A NEW South Wales university has defended its decision to advise students to use the term "invaded" rather than "settled" to describe the arrival of Europeans in the country.
The University of New South Wales's (UNSW) terminology guide on colonial history urges students against saying Captain Cook "discovered" Australia, pointing out Aboriginal peoples and Torres Strait Islanders had long since lived there.
"Australia was not settled peacefully, it was invaded, occupied and colonised," says the guidebook.
"Describing the arrival of the Europeans as a 'settlement'' attempts to view Australian history from the shores of England rather than the shores of Australia."
Yet commentators have accused UNSW of "whitewashing" history and speaking "rubbish", in a backlash university staff said was further proof the country had not accepted its colonial past.
Australia's Daily Telegraph led criticism of the university, with a front page which read "UNSW rewrites the history books to state Cook 'invaded' Australia."

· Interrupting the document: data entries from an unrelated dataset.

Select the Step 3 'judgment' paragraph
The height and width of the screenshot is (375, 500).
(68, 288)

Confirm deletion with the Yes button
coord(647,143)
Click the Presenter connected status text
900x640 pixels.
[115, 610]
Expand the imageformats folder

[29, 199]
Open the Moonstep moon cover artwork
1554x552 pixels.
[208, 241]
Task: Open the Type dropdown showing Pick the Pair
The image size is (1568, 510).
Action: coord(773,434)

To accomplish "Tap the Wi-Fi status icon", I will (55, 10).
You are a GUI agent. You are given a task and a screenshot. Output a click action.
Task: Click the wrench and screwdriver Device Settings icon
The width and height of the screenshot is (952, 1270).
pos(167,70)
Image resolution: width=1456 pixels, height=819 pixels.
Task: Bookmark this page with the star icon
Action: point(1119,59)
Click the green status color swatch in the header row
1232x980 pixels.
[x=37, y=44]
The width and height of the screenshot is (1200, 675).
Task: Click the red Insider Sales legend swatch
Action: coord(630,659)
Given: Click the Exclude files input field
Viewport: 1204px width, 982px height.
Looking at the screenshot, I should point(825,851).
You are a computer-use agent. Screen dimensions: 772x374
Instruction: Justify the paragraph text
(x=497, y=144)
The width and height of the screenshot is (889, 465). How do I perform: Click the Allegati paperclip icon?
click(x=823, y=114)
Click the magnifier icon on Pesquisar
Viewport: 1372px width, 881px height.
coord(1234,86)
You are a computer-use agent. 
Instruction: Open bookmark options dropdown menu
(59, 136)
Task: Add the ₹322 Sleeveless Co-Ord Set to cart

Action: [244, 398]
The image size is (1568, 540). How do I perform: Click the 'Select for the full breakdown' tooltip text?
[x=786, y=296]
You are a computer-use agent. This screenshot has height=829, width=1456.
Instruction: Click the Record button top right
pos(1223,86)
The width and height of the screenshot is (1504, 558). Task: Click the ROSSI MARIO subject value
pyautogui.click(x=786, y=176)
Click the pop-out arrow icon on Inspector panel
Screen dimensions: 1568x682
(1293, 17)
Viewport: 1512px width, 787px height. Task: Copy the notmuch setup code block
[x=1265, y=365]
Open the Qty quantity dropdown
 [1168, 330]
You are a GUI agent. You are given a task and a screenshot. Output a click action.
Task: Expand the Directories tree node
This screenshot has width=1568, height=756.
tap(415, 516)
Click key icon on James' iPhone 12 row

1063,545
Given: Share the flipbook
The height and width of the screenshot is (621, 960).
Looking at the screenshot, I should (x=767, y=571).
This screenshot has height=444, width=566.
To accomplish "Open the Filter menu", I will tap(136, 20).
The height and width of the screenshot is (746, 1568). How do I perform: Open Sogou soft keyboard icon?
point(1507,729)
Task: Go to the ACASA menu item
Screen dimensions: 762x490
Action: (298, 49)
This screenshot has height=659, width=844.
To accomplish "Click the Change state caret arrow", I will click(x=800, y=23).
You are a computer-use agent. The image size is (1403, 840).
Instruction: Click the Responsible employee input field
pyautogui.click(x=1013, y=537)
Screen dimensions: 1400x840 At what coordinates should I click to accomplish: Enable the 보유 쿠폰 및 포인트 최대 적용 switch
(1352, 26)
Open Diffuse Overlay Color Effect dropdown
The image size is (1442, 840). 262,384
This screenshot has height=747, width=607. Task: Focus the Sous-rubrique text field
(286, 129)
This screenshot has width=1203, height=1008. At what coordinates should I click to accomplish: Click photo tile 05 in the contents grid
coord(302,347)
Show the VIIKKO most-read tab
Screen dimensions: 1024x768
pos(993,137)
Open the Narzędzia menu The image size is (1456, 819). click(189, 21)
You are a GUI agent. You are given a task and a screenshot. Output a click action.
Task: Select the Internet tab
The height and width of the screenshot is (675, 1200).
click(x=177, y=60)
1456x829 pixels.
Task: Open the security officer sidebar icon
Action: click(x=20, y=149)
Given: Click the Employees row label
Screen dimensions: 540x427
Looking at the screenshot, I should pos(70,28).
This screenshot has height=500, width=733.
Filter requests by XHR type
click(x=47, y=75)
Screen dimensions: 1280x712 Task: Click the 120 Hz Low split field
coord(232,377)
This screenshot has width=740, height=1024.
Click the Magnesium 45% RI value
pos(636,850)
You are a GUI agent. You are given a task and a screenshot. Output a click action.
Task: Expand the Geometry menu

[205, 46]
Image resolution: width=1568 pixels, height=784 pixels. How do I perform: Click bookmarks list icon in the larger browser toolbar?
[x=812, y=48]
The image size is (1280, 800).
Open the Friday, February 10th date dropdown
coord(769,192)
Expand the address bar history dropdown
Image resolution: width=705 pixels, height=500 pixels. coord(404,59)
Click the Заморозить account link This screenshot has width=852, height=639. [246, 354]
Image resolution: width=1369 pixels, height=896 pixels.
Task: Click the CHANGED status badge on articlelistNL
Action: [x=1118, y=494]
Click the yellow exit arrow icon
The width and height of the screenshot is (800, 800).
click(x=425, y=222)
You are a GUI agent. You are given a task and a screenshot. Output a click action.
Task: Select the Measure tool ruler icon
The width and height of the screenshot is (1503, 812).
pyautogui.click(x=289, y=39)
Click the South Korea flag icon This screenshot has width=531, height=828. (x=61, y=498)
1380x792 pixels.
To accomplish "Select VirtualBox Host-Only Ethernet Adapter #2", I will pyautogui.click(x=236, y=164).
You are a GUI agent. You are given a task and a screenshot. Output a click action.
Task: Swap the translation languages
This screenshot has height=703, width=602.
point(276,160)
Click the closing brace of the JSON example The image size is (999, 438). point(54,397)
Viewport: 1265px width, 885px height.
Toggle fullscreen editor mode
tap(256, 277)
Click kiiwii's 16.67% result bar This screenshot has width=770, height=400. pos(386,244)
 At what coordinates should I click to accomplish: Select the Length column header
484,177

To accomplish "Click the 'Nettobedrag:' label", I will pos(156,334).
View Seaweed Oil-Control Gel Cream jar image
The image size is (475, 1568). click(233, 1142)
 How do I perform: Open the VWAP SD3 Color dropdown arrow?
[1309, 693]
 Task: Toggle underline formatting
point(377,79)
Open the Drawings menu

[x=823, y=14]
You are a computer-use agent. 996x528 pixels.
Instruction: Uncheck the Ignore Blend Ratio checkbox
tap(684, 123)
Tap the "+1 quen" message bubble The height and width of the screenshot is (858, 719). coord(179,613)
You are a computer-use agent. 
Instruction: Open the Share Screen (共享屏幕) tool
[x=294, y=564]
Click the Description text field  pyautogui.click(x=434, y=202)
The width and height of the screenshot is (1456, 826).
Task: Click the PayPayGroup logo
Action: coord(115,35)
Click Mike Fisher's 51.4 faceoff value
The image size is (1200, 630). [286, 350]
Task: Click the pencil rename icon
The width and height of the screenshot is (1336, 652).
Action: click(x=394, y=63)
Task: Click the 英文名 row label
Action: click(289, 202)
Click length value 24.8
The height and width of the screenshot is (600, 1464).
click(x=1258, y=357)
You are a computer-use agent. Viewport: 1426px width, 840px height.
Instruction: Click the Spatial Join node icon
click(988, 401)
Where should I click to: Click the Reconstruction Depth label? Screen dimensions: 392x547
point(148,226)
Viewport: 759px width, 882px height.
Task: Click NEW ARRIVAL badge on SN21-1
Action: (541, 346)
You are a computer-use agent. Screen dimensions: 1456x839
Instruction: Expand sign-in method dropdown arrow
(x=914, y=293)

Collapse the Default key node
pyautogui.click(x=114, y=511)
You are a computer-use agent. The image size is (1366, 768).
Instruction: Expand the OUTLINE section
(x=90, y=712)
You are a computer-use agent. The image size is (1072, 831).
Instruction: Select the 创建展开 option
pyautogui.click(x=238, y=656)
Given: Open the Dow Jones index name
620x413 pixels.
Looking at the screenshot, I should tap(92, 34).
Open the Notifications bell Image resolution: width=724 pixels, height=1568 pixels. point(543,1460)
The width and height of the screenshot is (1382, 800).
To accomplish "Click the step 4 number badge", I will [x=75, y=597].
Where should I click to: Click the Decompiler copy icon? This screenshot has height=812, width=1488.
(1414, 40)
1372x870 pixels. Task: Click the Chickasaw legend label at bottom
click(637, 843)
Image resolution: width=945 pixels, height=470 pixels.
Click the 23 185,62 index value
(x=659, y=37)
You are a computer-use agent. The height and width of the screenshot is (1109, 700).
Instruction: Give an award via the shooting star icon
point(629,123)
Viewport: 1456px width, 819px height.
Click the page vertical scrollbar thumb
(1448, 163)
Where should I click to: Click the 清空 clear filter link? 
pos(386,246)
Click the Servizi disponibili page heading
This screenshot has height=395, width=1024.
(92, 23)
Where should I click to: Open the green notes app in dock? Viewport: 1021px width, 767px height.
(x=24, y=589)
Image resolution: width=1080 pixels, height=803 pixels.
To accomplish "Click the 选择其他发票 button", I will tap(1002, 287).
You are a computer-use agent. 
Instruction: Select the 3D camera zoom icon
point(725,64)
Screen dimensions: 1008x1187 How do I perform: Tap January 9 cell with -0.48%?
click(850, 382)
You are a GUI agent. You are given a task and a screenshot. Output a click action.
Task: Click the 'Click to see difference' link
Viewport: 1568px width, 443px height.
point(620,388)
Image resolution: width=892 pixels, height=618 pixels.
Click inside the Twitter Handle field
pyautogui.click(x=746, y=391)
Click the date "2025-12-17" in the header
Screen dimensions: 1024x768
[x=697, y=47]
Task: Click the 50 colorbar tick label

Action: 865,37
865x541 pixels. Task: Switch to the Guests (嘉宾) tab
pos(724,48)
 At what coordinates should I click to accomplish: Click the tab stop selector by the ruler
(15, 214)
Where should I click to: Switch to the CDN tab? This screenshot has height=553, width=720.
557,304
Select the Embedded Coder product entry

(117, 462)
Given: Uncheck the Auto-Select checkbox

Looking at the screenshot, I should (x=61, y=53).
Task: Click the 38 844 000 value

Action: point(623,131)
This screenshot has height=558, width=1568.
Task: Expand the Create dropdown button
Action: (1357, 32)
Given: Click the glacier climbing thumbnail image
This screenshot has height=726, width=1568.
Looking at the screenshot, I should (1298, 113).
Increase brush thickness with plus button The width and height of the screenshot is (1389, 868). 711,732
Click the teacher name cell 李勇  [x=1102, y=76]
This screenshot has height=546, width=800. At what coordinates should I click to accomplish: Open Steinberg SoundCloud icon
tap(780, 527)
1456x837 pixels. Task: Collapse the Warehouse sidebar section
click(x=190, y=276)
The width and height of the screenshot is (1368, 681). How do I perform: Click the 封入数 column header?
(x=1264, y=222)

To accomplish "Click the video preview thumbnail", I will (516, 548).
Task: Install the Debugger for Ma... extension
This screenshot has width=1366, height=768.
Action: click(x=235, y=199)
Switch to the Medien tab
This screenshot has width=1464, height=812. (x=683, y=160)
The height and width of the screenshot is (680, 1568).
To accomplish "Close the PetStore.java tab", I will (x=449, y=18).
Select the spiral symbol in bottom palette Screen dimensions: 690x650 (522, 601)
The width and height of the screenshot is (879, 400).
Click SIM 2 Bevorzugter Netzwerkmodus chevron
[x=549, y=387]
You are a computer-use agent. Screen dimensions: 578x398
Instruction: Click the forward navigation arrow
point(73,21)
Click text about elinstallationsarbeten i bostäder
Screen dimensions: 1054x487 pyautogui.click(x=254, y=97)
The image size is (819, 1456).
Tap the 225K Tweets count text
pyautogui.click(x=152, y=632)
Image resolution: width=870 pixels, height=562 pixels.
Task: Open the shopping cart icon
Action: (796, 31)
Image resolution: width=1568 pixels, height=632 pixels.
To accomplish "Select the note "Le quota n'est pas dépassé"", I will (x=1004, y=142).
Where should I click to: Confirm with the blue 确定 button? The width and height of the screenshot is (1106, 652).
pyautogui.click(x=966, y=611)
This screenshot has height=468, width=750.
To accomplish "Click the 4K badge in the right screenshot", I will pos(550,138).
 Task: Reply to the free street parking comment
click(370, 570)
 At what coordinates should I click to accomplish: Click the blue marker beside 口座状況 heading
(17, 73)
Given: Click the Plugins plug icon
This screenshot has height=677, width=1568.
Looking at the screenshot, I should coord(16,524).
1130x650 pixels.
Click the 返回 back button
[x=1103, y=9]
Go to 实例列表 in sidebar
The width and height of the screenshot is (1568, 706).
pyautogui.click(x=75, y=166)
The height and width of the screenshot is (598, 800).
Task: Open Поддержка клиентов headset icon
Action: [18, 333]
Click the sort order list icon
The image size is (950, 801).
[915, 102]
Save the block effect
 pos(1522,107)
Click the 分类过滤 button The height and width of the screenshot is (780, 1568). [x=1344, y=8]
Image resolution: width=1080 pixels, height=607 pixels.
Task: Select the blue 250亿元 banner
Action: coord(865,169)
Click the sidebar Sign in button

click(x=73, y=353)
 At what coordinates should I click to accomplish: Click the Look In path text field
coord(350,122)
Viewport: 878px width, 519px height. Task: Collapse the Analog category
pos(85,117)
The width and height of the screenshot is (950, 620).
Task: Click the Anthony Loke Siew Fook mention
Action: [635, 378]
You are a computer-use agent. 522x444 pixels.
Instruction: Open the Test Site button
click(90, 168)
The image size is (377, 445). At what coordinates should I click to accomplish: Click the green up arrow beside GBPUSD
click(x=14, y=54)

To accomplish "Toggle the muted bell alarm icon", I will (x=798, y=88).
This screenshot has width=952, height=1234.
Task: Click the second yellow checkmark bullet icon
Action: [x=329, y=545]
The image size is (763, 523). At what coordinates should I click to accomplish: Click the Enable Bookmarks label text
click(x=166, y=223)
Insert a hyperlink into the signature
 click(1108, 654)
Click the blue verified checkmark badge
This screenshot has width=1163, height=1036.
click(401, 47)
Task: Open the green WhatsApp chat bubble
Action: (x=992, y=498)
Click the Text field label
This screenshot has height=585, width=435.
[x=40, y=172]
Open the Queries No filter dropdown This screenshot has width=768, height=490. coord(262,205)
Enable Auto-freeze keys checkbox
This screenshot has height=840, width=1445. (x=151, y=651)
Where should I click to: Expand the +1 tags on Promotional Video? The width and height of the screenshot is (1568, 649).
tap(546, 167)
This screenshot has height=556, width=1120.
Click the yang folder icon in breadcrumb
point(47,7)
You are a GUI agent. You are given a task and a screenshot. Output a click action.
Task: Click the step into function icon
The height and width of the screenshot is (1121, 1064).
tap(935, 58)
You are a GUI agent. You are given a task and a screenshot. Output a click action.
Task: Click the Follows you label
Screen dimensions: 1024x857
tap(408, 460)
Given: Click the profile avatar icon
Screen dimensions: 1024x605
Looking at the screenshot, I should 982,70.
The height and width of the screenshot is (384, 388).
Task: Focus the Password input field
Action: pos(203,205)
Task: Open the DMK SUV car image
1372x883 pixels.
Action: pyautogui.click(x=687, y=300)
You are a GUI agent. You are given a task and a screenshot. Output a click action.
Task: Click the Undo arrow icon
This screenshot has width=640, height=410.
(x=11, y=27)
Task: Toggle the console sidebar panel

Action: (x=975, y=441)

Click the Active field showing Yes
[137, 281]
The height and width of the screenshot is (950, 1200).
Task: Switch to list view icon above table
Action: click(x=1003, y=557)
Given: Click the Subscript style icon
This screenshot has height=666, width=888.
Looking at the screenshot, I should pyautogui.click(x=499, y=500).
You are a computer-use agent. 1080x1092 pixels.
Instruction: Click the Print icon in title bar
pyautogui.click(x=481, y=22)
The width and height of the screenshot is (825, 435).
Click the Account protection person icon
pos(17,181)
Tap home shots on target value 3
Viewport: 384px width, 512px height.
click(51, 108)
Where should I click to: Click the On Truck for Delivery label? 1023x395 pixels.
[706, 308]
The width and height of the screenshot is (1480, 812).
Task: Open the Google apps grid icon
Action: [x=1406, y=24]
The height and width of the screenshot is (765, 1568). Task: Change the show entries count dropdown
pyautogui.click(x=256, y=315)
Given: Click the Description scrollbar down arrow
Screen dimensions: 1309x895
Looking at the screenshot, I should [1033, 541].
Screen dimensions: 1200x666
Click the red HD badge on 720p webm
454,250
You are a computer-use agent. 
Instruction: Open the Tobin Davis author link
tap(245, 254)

Radio hosts joined the paper in ridiculing the move, with presenter Kyle Sandilands calling university staff "w*****s".
Another radio DJ, Alan Jones, said such political correctness was "anathema to genuine scholarship and learning," according to the BBC.
Yet experts say the outrage fails to take into account how Aboriginal peoples perceive the past.
Jackie Huggins, an indigenous historian, told ABC: "For far too long it's been very unfair on Aboriginal and Torres Strait Islander people in terms of denying and having our history not even talked about it all.
"[The outrage] showed how far we have to go in educating our country and coming to terms with reconciliation and the debate that needs to happen."
The guidebook also said the term "Aboriginals" lumped many different kinds of people together and that "Aboriginal peoples" was more appropriate, while describing these peoples as "nomadic" reinforced the idea that Australia was not already occupied when the British arrived in 1788.
The terminology guide was not mandatory reading for students, said university staff.